Records drawn from a dataset:
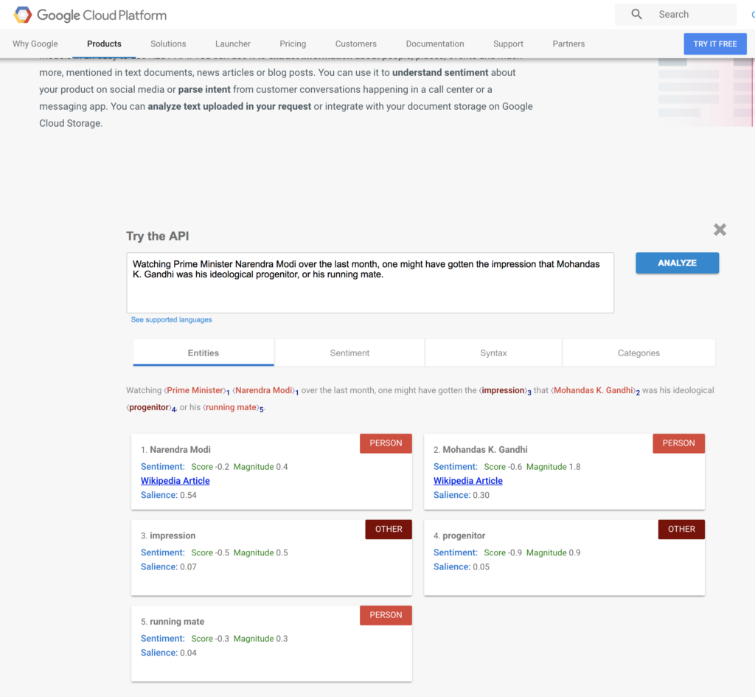Viewport: 755px width, 697px height.
Task: Click the Search input field
Action: tap(693, 15)
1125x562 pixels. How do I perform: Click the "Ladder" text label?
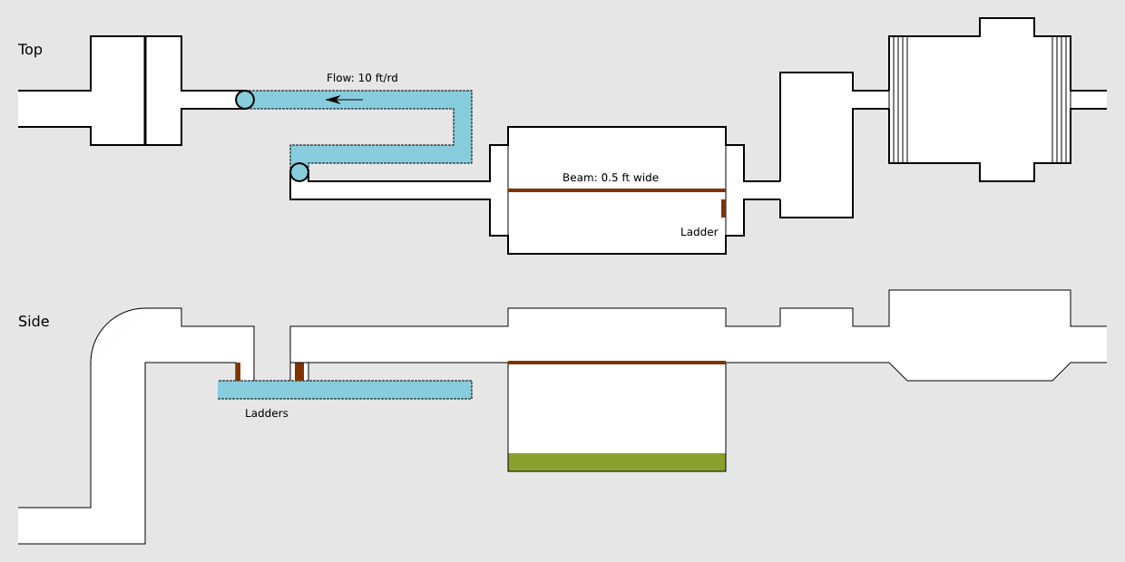699,232
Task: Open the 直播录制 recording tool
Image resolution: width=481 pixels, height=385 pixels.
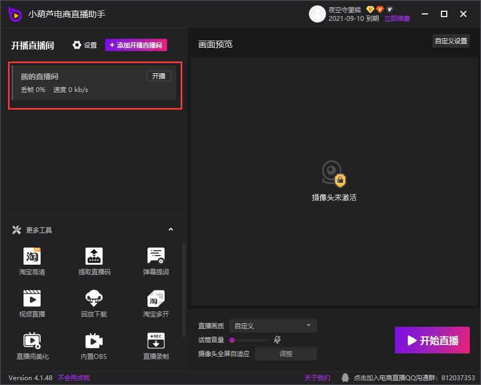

What is being asked:
Beginning with the line that holds "Task: Open the 直播录制 recording tool", return each line through the end of the records above exactly. Do not include pictures.

Written response:
Task: Open the 直播录制 recording tool
Image resolution: width=481 pixels, height=385 pixels.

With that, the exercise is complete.